:: EXERCISE MATERIAL
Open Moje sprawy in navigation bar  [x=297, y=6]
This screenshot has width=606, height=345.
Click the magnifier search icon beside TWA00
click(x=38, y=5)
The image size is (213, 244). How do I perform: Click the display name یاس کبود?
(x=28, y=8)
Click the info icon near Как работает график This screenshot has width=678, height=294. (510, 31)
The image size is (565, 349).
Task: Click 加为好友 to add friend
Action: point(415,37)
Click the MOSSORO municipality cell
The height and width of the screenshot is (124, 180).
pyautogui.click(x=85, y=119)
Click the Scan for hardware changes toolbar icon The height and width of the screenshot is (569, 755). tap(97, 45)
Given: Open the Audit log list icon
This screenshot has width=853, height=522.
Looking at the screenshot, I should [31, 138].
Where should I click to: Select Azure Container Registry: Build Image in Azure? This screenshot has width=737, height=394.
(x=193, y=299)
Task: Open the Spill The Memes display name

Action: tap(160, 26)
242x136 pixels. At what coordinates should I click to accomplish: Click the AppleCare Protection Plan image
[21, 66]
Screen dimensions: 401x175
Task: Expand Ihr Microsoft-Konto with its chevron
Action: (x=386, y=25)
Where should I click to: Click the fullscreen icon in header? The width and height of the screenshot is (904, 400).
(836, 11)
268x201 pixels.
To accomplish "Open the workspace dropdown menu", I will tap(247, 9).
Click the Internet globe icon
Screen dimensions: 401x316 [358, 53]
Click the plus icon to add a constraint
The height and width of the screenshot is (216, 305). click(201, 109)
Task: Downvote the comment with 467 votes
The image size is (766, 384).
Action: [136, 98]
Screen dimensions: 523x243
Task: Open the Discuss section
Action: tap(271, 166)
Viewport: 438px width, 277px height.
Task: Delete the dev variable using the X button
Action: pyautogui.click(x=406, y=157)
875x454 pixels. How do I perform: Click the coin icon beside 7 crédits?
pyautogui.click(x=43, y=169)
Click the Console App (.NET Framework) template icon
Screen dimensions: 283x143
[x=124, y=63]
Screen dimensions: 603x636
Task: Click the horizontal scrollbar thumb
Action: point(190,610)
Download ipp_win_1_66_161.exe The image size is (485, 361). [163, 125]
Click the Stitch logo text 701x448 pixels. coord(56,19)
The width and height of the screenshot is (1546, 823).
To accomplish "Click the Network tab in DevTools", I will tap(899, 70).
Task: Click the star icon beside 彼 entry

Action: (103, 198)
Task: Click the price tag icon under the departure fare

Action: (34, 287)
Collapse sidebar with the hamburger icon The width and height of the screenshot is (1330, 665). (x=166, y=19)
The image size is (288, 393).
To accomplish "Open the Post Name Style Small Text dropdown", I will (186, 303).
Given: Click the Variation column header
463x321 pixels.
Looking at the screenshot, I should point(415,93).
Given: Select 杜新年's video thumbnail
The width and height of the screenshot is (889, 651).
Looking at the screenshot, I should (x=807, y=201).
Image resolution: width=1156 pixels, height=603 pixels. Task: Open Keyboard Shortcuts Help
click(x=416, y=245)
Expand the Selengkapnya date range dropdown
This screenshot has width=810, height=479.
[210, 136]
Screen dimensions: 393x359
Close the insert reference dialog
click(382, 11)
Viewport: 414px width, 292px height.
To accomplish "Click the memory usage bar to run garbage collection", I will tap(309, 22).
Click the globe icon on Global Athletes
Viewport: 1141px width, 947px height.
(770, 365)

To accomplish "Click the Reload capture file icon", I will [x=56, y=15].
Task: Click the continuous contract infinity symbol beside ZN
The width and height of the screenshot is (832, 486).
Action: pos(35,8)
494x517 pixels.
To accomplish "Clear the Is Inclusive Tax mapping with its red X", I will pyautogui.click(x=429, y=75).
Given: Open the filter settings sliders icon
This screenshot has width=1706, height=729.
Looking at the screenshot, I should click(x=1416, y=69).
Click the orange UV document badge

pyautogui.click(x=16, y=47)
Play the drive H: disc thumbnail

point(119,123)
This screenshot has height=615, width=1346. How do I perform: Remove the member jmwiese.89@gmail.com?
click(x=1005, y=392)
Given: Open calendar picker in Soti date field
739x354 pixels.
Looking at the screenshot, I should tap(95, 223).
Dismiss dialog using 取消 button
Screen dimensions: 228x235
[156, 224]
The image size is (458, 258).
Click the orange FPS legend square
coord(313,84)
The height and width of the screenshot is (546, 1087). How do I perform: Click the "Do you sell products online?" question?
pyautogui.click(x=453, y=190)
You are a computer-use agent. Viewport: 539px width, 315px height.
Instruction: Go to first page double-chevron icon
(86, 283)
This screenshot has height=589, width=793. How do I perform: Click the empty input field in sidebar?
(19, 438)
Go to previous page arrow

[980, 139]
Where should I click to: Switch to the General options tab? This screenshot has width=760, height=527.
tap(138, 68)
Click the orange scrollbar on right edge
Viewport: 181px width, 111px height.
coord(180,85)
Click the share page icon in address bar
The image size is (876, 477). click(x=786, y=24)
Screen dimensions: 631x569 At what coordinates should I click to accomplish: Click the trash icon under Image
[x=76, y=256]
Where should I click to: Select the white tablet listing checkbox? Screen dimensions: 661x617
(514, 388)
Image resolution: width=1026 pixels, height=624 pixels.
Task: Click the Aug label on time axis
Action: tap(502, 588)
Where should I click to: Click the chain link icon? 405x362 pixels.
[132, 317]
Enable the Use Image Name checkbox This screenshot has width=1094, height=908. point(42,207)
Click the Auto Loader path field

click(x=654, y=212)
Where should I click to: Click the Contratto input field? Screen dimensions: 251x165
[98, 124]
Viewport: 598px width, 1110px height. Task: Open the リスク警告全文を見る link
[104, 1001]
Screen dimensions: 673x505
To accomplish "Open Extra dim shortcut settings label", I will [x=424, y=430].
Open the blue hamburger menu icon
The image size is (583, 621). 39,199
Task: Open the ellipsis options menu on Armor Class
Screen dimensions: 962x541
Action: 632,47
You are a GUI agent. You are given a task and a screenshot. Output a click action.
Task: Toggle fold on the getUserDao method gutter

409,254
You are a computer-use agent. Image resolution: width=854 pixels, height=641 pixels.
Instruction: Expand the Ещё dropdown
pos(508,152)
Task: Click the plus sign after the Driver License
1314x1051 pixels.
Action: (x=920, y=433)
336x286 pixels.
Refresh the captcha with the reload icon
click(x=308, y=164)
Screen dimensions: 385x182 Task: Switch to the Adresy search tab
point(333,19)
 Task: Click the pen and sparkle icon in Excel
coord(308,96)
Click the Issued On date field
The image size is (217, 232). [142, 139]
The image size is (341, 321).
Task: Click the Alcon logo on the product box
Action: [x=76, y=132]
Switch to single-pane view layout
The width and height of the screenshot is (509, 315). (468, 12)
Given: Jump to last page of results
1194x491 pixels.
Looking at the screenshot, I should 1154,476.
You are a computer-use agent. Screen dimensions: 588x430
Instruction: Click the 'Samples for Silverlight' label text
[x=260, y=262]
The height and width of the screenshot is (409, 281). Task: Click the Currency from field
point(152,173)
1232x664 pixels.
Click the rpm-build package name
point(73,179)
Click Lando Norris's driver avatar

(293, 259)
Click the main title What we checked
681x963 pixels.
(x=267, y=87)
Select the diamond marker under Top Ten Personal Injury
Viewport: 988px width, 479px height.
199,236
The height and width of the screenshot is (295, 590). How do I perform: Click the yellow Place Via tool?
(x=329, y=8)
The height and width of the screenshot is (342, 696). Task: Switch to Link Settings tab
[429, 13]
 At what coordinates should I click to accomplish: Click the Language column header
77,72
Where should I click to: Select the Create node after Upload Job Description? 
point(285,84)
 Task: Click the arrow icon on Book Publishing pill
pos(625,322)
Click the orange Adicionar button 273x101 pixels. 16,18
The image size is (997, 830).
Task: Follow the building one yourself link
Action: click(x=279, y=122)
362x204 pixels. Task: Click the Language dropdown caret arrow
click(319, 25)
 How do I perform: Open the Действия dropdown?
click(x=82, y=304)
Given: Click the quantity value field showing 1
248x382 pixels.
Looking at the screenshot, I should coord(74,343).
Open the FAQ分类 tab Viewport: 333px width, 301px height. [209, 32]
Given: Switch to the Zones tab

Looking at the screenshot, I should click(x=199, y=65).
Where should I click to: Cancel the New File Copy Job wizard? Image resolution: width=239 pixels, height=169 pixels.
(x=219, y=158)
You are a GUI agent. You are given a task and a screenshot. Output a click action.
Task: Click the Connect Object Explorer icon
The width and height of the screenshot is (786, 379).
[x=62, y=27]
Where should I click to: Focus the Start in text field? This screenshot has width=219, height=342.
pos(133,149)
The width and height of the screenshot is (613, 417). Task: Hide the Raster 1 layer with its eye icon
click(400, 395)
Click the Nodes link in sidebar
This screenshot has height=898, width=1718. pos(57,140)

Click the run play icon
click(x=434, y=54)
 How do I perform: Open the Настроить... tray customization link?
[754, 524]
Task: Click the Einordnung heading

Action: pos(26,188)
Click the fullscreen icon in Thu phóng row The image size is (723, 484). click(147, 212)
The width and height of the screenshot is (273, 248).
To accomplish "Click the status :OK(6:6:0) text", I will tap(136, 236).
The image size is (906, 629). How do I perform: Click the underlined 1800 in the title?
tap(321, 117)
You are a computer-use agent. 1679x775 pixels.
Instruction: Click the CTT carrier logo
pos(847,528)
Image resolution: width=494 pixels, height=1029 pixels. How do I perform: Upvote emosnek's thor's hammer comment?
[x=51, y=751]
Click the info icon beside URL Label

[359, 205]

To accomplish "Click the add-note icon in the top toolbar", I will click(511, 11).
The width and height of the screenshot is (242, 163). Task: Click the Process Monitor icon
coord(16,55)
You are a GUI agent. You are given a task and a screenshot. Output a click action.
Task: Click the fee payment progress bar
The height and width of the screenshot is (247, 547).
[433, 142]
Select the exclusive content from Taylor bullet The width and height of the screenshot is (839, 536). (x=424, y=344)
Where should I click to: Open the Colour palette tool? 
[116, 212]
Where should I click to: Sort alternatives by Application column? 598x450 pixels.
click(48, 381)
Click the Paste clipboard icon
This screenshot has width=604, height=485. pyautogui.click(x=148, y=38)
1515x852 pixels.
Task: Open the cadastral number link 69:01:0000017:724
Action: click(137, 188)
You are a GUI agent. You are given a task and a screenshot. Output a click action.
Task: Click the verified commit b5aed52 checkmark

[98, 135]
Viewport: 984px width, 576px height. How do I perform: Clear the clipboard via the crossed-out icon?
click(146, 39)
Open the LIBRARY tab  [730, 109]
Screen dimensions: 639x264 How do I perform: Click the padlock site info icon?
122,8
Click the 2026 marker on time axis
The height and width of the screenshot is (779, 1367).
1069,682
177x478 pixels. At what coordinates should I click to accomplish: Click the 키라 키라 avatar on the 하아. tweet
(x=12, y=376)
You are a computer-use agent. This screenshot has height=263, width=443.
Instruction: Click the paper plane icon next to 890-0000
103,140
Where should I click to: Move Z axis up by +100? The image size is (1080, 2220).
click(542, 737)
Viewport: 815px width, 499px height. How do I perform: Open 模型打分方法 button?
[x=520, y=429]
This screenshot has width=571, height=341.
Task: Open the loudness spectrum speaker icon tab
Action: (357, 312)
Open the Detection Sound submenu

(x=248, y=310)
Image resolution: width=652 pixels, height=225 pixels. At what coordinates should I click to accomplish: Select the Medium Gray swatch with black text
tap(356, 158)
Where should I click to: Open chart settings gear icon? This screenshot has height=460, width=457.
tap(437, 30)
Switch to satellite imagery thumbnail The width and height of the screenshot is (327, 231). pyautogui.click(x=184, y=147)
::::
**EXERCISE**
What lines above hold the word "computer"? List them all.

**OUTPUT**
You are a computer-use agent. Viewport: 539px width, 315px height.
You are a computer-use agent. Image resolution: width=854 pixels, height=641 pixels.
You are a computer-use agent. Screen dimensions: 588x430
You are a computer-use agent. 1679x775 pixels.
You are a computer-use agent. This screenshot has height=263, width=443.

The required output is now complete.